# puppy food



## lester (Mar 26, 2011)

hi everyone, im going to pick up a male maltese puppy on sat. the puppy will have 12weeks. she has been feeding them puppy chow. my friend told me i should switch to blue buffalo. can u guys point me out to the right food, i dont mind the price i just want him to eat the best.


----------



## vjw (Dec 20, 2006)

We have varying, emotional opinions about dog food on here. 


Veterinary nutritionists and the majority of veterinarians will tell you to look at the AAFCO nutritional adequacy label on the dog food package and make sure it says the food is "*COMPLETE AND BALANCED*".


Here's why:

Selecting Nutritious Pet Foods


----------



## socalyte (Nov 15, 2010)

Congratulations on your new dog! How exciting! Where did you get your puppy from? 

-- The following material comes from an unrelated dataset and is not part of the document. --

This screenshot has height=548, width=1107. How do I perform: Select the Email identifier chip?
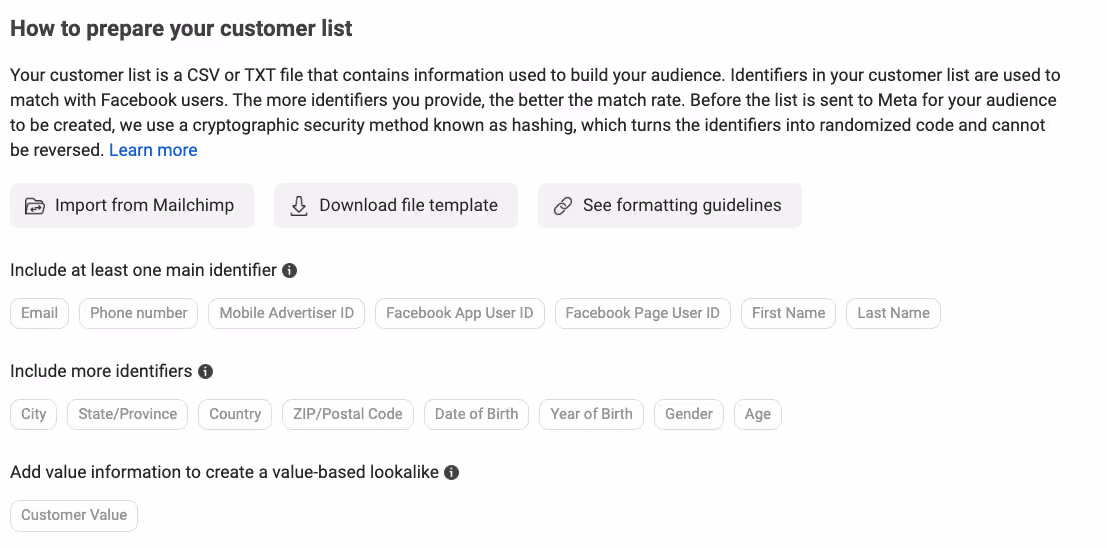40,314
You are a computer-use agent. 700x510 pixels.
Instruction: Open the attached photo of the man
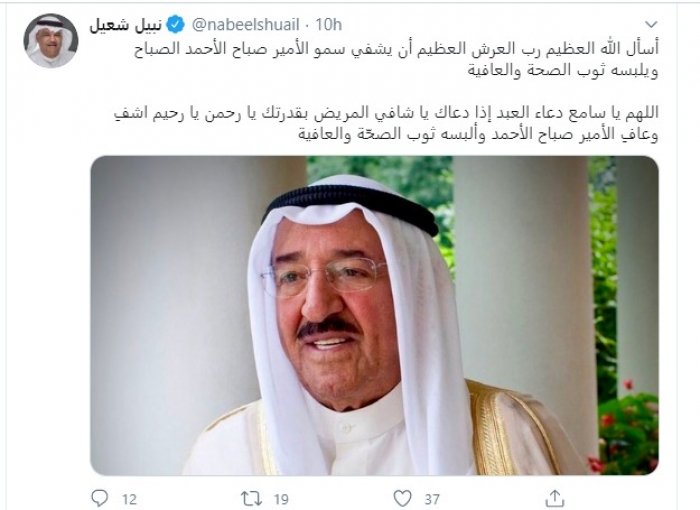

My puppy was started on Puppy Chow too, and I very easily transitioned her to Blue Buffalo. I think the quality is much better. A lot of the folks here also home cook or feed raw, though I haven't had much success with either as my fluff's tummy rebels. 

Don't forget to post pictures when you get him!


----------



## Lacie's Mom (Oct 11, 2006)

You must be so excited about your new puppy. Can't wait to see pictures of him. Blue Buffalo is a very good food and is available at PetSmart. Wellness is another high quality food that is available at PetSmart or PetCo.

As Joy said above, we each seem to have our favorite foods, but I think a lot of us have fed both Wellness and/or Blue Buffalo and it has been successful of our fluffs.


----------